🤖 AI Summary
This study addresses inefficient information gathering and insufficient report structuring in clinical consultations by proposing a task-oriented large language model (LLM) dialogue system grounded in a directed acyclic graph (DAG). Methodologically, clinical guidelines and medical algorithms are formalized into executable, dynamic dialogue workflows. The system introduces two key innovations: (1) a hierarchical clustering-based cold-start mechanism enabling initialization without prior patient data, and (2) a response-driven expand-and-prune path-planning strategy supporting personalized dialogue trajectory generation and automatic backtracking. It integrates LLM-based reasoning, adaptive branch control, termination logic inference, and automated structured report generation. In a user evaluation involving five physicians, the system significantly reduced patient cognitive load (NASA-TLX = 15.6) and achieved high usability (SUS = 86); clinicians reported even higher usability (SUS = 88.5), accelerated report generation, and substantial reduction in documentation burden.
📝 Abstract
We developed a task-oriented dialogue framework structured as a Directed Acyclic Graph (DAG) of medical questions. The system integrates: (1) a systematic pipeline for transforming medical algorithms and guidelines into a clinical question corpus; (2) a cold-start mechanism based on hierarchical clustering to generate efficient initial questioning without prior patient information; (3) an expand-and-prune mechanism enabling adaptive branching and backtracking based on patient responses; (4) a termination logic to ensure interviews end once sufficient information is gathered; and (5) automated synthesis of doctor-friendly structured reports aligned with clinical workflows. Human-computer interaction principles guided the design of both the patient and physician applications.
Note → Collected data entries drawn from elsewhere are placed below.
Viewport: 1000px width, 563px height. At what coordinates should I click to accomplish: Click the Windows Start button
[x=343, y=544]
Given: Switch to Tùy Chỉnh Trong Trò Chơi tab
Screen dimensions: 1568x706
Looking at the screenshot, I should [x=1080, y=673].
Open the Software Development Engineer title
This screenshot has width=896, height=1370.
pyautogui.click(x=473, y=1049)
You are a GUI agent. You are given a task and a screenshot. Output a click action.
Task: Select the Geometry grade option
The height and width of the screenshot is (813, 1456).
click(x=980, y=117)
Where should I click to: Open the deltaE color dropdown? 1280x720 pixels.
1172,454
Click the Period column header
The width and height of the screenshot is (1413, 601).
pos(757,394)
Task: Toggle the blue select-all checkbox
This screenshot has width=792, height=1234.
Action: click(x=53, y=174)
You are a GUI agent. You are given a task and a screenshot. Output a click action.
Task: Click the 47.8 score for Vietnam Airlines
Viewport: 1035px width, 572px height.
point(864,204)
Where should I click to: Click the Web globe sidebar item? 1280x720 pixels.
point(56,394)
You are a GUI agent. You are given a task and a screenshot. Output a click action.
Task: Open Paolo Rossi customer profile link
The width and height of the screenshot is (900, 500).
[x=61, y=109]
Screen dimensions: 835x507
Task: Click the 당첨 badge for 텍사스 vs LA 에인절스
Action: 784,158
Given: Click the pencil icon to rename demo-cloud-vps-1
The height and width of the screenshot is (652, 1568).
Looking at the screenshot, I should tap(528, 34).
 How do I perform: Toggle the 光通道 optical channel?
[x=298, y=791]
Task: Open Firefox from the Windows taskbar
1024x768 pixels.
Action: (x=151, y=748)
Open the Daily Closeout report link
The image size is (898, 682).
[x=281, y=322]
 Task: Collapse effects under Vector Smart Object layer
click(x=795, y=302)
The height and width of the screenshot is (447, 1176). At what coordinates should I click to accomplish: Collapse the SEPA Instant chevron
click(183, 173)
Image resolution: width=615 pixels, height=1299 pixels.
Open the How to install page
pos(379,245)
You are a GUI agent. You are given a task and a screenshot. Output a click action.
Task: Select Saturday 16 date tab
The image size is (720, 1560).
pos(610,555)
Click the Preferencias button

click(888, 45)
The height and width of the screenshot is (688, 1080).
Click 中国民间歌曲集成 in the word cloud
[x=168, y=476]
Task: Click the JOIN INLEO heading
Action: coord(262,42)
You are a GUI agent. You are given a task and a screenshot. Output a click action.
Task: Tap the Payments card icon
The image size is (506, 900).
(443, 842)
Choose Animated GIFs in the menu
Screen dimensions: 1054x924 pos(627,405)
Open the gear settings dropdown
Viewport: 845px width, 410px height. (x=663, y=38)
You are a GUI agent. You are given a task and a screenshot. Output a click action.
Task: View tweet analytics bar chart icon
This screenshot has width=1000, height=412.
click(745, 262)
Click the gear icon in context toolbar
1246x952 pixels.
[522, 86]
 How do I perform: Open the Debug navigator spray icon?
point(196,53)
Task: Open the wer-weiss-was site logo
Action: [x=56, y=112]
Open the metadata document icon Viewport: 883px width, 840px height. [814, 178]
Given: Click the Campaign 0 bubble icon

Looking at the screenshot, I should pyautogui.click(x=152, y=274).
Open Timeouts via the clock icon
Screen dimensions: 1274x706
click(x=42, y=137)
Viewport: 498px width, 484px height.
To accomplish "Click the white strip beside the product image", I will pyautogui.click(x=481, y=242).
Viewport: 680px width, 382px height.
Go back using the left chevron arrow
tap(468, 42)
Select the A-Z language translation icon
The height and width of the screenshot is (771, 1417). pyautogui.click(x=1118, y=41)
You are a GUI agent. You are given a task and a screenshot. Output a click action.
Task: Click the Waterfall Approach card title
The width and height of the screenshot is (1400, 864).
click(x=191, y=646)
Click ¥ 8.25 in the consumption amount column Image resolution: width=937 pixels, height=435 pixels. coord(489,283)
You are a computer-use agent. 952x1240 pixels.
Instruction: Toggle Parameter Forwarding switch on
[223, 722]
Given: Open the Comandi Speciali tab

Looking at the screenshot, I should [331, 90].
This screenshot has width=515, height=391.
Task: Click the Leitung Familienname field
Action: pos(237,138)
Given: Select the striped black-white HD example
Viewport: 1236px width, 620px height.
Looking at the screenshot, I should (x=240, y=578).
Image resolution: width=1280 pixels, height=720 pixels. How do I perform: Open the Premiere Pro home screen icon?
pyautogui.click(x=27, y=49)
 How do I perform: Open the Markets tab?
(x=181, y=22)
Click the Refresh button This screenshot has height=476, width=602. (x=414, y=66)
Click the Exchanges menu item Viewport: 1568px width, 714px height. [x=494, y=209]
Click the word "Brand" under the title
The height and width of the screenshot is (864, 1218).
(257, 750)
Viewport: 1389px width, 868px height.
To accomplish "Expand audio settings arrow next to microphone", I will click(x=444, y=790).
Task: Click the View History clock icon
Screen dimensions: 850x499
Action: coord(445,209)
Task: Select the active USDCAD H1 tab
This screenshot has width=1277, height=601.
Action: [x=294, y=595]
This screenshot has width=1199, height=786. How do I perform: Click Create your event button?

Preliminary evaluation involved five physicians using standardized instruments: NASA-TLX (cognitive workload), the System Usability Scale (SUS), and the Questionnaire for User Interface Satisfaction (QUIS). The patient application achieved low workload scores (NASA-TLX = 15.6), high usability (SUS = 86), and strong satisfaction (QUIS = 8.1/9), with particularly high ratings for ease of learning and interface design. The physician application yielded moderate workload (NASA-TLX = 26) and excellent usability (SUS = 88.5), with satisfaction scores of 8.3/9. Both applications demonstrated effective integration into clinical workflows, reducing cognitive demand and supporting efficient report generation. Limitations included occasional system latency and a small, non-diverse evaluation sample.